1. Pozytywny patriotyzm
W ostatnich latach kręcił mniej, a w wywiadach sporo mówił o przemianach społecznych i bieżącej sytuacji politycznej. Tym ostatnim zyskał sporo przeciwników. W obliczu jego odejścia nie można odmówić mu jednak patriotyzmu i zaangażowania w sprawy kraju. Andrzej Wajda kręcił o Polsce, mówił po polsku nawet na rozdaniu Oscarów („Będę mówił po polsku, bo chcę powiedzieć to, co myślę, a myślę zawsze po polsku”) i interesował się losami naszego kraju od początku swojej działalności. Był przy tym pozytywnie nastawiony do życia – trudno w jego wypowiedziach doszukiwać się nienawiści czy dzielenia Polaków. W dzisiejszej sytuacji wewnętrznej naszego kraju to bardzo znacząca postawa.
2. Energia
Andrzej Wajda dożył 90 lat, lecz nigdy nie przestał tworzyć. Jego ostatnie filmy można lubić lub nie, lecz na szacunek zasługuje ciągła chęć pracy. Reżyser nigdy nie stracił werwy. – Poza planem jest bardzo spokojny, wręcz wyciszony, ale kiedy staje za kamerą wszystko w nim buzuje, jakby reżyserował debiut – opisywał spotkanie na planie Paweł Małaszyński.

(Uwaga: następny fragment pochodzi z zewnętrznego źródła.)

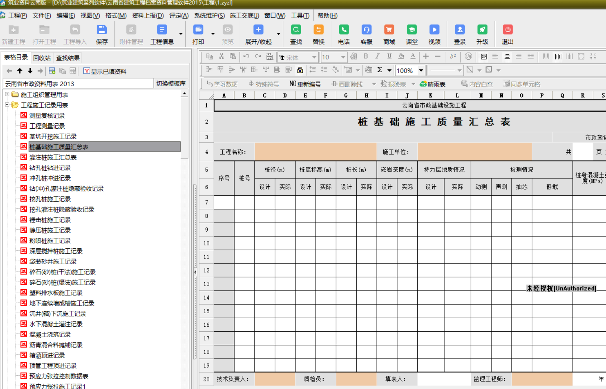The width and height of the screenshot is (606, 389).
Task: Expand the 施工组织管理用表 folder
Action: tap(7, 95)
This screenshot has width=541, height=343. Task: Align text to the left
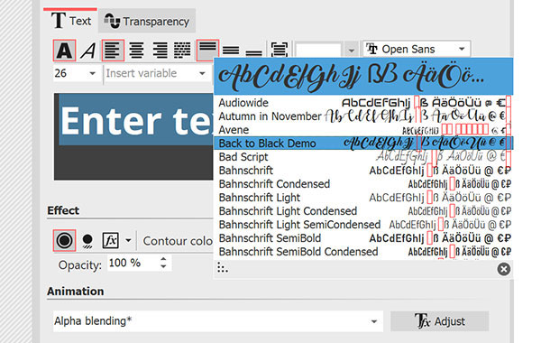click(x=113, y=51)
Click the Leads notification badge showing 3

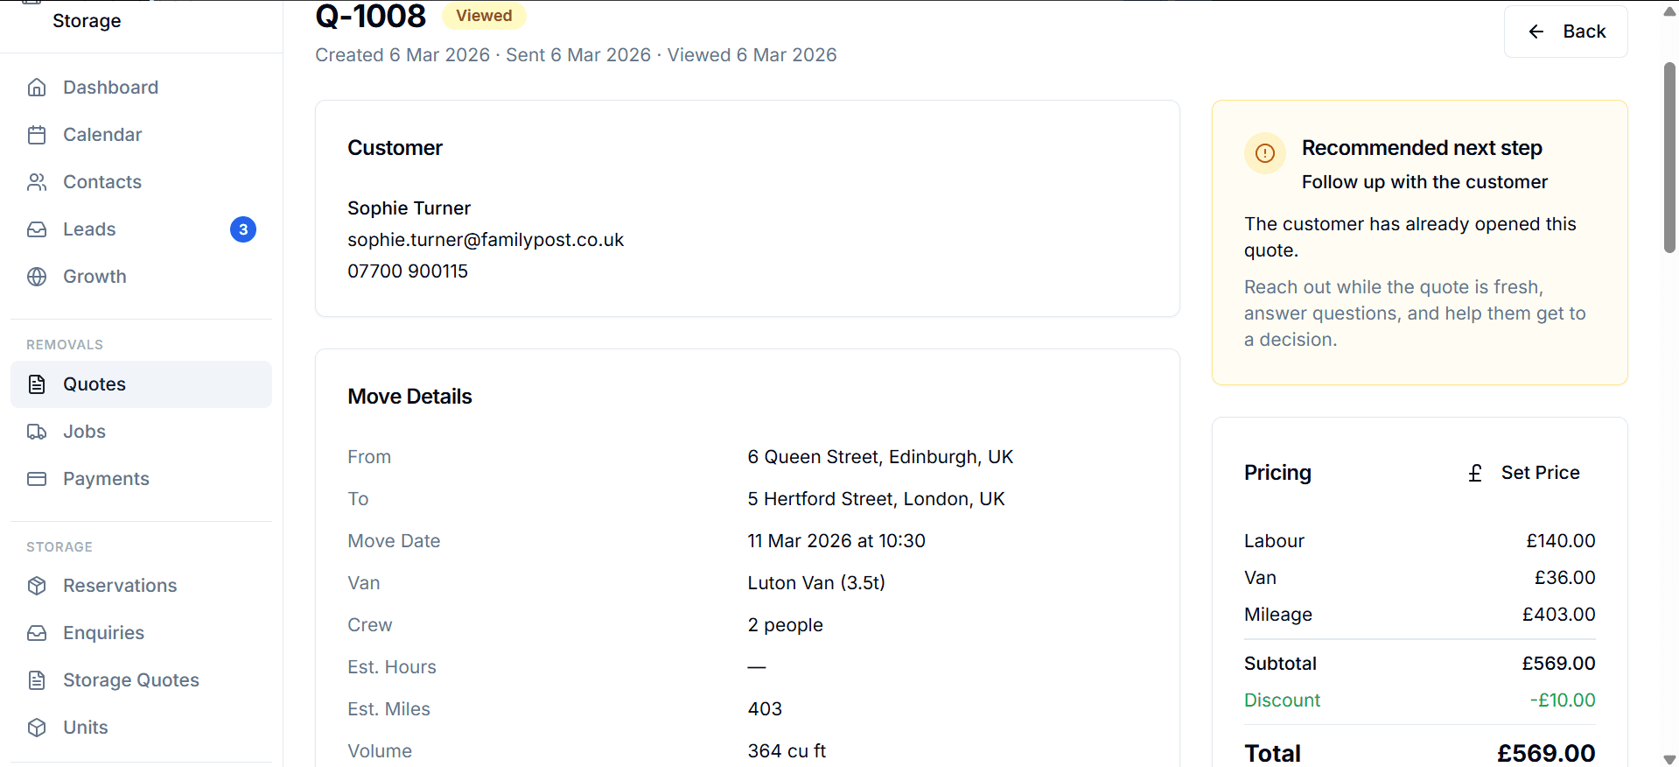click(x=243, y=229)
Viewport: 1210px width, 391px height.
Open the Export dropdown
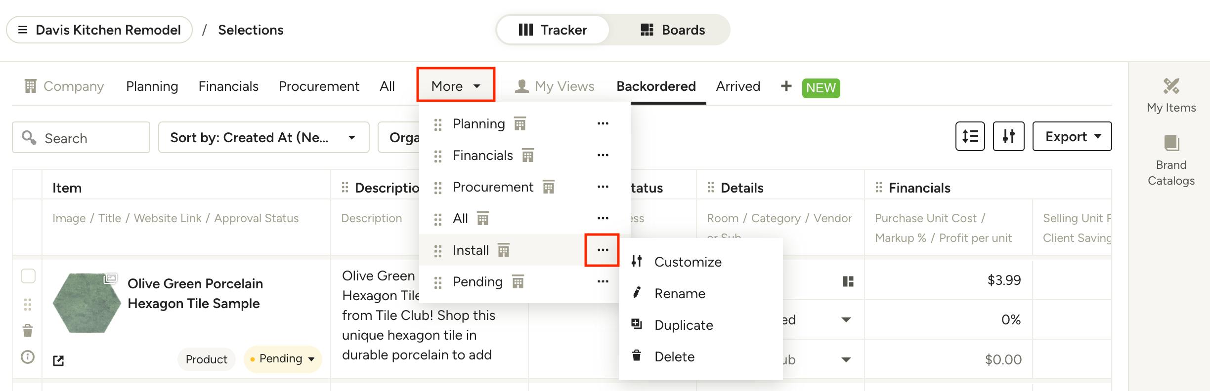coord(1072,136)
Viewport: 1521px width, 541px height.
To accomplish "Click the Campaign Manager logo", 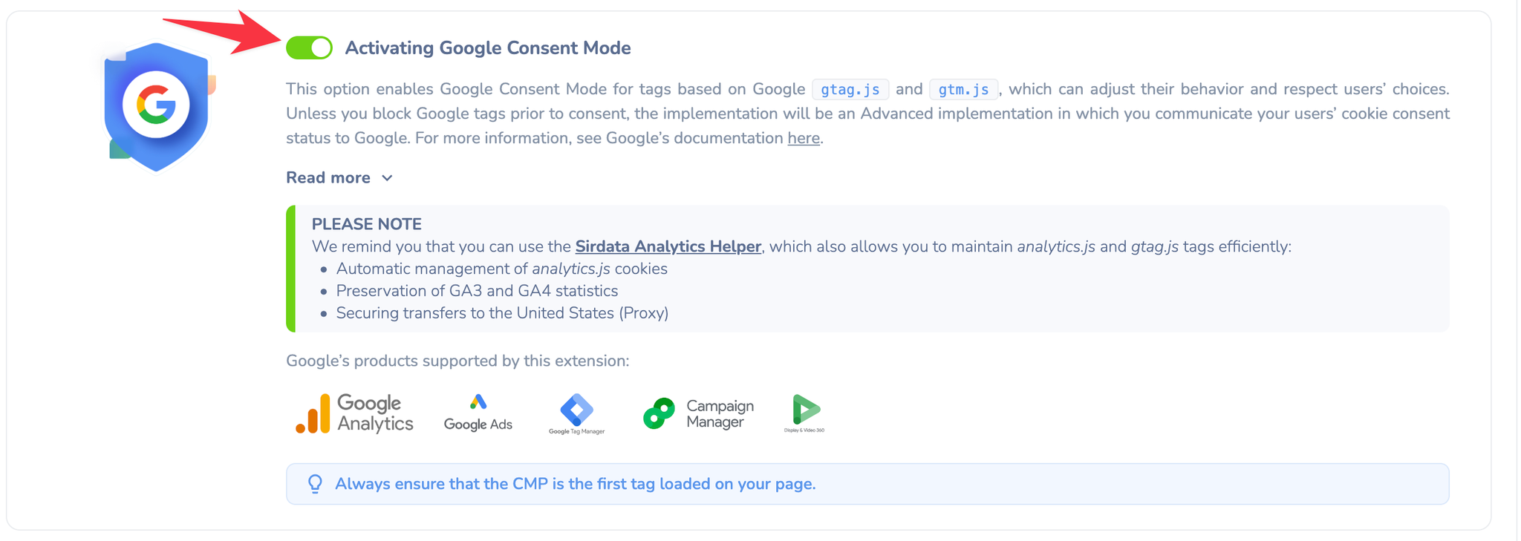I will 698,413.
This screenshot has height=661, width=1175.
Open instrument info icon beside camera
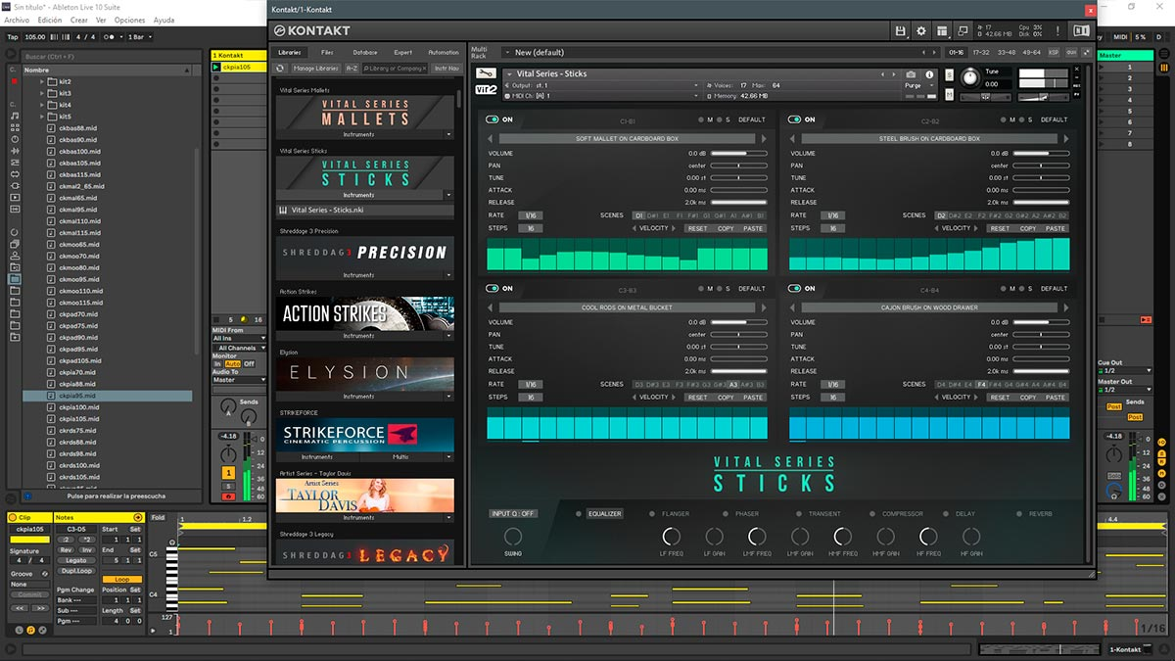coord(927,74)
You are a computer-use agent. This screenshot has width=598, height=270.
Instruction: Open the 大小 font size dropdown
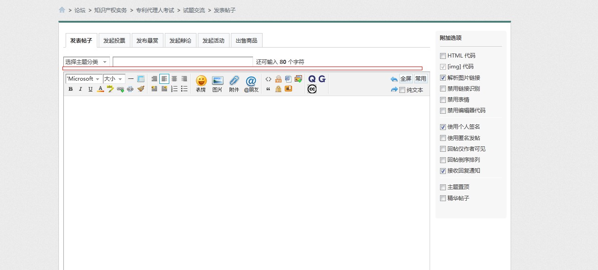point(113,78)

Wajda wciąż czuł, że ma nam coś do przekazania.
3. Teatr
To był wybitny reżyser zarówno filmowy, jak i teatralny. Wajda wystawiał sztuki w Teatrze Starym w swoim ukochanym Krakowie. Debiutował tam „Weselem” Wyspiańskiego w 1963 roku. Jego sztuki zawsze wzbudzały wielkie emocje i podwyższone ciśnienie u recenzentów. To ostatnie można uznać jedynie za zaletę – w końcu o to chodzi w sztuce, by poruszała. On dobrze wiedział, jak do tego doprowadzić.
4. Zwykła przyzwoitość
Mając na koncie takie sukcesy, miliony fanów i szacunek branży łatwo można odkleić się od rzeczywistości. Tymczasem Wajda nie gwiazdorzył, nie miał w sobie protekcjonalnego tonu, jaki często mają mniejsze przecież od niego gwiazdy. Był wrażliwy. Ciekawą opowieść przytacza tu Krystyna Janda w swojej książce „Różowe tabletki na uspokojenie”: „Oglądałam z nim w kinie ‘E.T.’ Spielberga, widziałam, jak płakał podczas sceny umierania tej plastikowej laleczki. Całkiem zwyczajnie ciekły mu łzy, byłam tym trochę zdziwiona, ale zachwycił mnie tym najbardziej ze wszystkiego, ja też zresztą płakałam.”
5. Filmy
Punkt ostatni, bo jakby oczywisty. Filmy Wajdy są nie bez powodu obiektem rozważań akademickich i zazdrością innych reżyserów. „Ziemia obiecana”, „Człowiek z żelaza” czy „Kanał” to absolutnie pozycje obowiązkowe nie tylko dla fanów kina, lecz także historii Polski, bo Wajda kapitalnie potrafił oddać społeczne nastroje. Być może dlatego, że zawsze był ciekawy człowieka. Ta ciekawość została w nim do końca.